本書は、11冊の解説書をセットにしたような書籍ですが、それだけではありません。 同じ例題を11種類のプログラミング言語で記述しているので、 他の言語ではどのように記述するのかがわかります。
本書で説明する11種類のプログラミング言語を実際に使用した経験豊富な技術者は少ないでしょう。 しかし、あなたがこのうちひとつでも知っていたら、 同じ例題で記述したサンプルコードを読むことで知らなかった言語の理解が深まります。
あなたは、どのプログラミング言語を使ったことがありますか。 UNIXを使ってCでプログラミングした技術者は多いかと推測します。 ベテラン技術者は、FORTRANやCOBOLで多くのプログラムを開発してきたかと思います。 また、1980年代のパソコンブームの世代ならば、BASICでプログラミングした経験があるでしょう。 その一方で、ALGOLは名前を聞いたことあるけどどんな言語か知らないとか、Simulaなんて聞いたことないとか。
TOPS-20は、DECのPDP-10マシンで動作するOSで、1970年代から1980年代にかけてUNIXと共に人気のあったOSです。 従って、TOPS-20で動作する言語処理系は半世紀以上前に生まれた言語であり、 21世紀の現在では使われていない言語もあります。
本書で紹介するプログラム言語は、いろんな時代背景で生まれそのユーザーと共に進化してきました。 例えば、FORTRAN言語は科学の強力な道具となり、 COBOL言語はデータ処理ユーザーに支えられ、 C言語はUNIXと共に普及し、LISP言語は人工知能(AI)研究と共に進歩してきました。
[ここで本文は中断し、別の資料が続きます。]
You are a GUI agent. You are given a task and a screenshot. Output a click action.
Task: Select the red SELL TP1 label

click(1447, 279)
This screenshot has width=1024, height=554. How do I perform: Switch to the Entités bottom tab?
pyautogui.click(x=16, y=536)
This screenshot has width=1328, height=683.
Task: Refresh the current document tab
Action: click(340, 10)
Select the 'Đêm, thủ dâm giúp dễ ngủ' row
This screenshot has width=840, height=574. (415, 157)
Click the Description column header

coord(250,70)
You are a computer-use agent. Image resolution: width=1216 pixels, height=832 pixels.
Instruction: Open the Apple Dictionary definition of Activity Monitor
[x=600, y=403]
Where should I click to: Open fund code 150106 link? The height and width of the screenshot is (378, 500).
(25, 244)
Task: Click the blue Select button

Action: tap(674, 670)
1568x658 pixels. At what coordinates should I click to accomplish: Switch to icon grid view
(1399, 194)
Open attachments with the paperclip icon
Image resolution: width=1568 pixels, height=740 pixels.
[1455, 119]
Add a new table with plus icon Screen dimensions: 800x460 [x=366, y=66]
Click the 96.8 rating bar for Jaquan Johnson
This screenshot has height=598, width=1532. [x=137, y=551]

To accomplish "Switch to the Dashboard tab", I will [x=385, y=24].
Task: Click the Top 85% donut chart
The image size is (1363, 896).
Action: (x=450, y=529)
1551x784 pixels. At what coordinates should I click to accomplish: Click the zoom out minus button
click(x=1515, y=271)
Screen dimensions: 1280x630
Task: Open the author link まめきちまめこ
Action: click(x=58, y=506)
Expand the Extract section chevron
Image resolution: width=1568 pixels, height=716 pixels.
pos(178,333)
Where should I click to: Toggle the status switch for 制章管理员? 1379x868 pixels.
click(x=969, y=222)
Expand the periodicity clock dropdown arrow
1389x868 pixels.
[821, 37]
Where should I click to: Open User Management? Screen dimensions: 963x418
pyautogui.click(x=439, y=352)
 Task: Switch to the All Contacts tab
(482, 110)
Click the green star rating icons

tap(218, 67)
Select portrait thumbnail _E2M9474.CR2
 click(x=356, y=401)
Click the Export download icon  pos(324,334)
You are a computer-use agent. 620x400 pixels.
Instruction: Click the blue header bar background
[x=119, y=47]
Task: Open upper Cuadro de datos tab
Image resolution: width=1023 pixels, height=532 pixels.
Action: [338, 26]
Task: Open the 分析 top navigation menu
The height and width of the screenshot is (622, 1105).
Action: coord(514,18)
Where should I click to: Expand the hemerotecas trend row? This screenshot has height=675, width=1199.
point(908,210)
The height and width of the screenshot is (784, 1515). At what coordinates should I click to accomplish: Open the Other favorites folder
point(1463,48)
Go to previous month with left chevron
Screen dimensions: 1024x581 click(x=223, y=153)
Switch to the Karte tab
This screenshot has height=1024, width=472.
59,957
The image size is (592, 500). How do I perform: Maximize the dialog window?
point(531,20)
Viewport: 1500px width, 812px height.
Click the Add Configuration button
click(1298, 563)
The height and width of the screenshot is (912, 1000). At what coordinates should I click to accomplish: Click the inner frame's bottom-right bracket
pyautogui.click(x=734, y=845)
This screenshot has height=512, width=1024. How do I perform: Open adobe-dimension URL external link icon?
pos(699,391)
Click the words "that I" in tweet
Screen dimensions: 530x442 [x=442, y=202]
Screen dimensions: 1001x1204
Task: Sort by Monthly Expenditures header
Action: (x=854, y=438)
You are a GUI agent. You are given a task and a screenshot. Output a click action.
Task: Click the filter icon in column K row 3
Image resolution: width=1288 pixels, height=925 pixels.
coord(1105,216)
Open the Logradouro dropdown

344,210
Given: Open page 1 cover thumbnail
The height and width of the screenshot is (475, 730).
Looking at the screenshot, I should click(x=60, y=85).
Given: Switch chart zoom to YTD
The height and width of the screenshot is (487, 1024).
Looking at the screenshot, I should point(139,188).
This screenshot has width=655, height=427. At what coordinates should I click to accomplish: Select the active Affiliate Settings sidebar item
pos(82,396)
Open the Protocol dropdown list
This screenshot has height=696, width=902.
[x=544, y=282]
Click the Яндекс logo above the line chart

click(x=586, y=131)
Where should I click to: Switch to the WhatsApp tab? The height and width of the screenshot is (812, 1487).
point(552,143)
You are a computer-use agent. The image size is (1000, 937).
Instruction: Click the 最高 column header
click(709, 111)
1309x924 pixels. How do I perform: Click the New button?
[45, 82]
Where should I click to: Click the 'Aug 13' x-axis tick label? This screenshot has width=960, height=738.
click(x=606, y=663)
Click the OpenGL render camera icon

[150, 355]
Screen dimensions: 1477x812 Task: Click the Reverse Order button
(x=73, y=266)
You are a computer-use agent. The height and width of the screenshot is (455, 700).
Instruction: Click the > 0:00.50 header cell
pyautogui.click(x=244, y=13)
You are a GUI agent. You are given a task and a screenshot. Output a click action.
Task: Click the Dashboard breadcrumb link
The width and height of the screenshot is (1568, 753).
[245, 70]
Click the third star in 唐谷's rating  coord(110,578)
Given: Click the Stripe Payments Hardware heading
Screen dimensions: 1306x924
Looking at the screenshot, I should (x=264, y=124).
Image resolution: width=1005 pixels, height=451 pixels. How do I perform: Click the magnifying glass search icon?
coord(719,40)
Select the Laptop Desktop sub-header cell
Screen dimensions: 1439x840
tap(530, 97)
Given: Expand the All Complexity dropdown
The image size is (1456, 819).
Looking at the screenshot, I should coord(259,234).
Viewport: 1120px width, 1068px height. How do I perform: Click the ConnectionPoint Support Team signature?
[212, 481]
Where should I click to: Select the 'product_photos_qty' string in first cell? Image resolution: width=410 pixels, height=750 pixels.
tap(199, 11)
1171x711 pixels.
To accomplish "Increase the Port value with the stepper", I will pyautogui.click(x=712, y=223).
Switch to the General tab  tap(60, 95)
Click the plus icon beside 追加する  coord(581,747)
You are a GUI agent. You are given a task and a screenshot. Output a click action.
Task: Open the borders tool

また、コンパイル型で実行速度が速い言語、対話環境のインタープリター型で効率良く開発できる言語、 手続き型言語や関数型言語など、それぞれのプログラミング言語に特徴があります。
本書では、11種類のプログラミング言語を取り上げています。 その言語が注目された昭和の時代には日本語で解説した書籍がありましたが、 現在は入手が困難です。そういう意味でも、本書は貴重な資料となります。
その言語を理解するには実際に使うことが早道です。 例題によるサンプルコードでは、3つの共通例題について11種類のプログラミング言語で記述しています。 従って、あるプログラミング言語を知らなくてもどのように記述すれば良いかが比較的簡単に理解できます。 また、例題プログラムは本書を見ながらタイプしなくても、QRコードにより簡単に入手可能です。
その反面、共通例題という形式にしたために残念ながらその言語の特徴を十分に紹介できませんでした。 例えば、COBOL言語のファイル入出力、SNOBOL言語の強力なストリング処理やパターンマッチ、 LOGO言語のタートルグラフィックス、LOGO言語とLISP言語のリスト処理などは、割愛しました。
TOPS-20はDECのPDP-10マシンで動作するOSです。 21世紀の現在、PDP-10マシンはもう現存していません。 そこで、TOPS-20 OSを復活するために、 Linuxマシンでエミュレーターを実行して本物のTOPS-20用バイナリーコードを実行します。
本書では、Panda TOPS-20 Distributionを利用してKLH10というPDP-10エミュレーターを使います。 そして、「TOPS-20 Monitor 7.1」を起動します。 Panda Distributionには、TOPS-20をインストールしたディスク・イメージが付いています。 しかも、本書で説明する11種類のプログラミング言語もインストール済みなので動作します。
拙著『超マシン復活#1 DEC TOPS-20 レトロOSワールド』に従って、 LinuxマシンにTOPS-20の動作環境を準備してください。 Linuxマシンは、Windowsで使用していた古いパソコンでも良いですし、 低価格の小型ボードコンピューターRaspberry Piでも良いです。 エミュレーターの導入方法やTOPS-20の起動・停止や基本的なコマンド操作などは、 『超マシン復活#1』を参照してください。 冒険の旅へ出発するための便利な使い方を掲載しています。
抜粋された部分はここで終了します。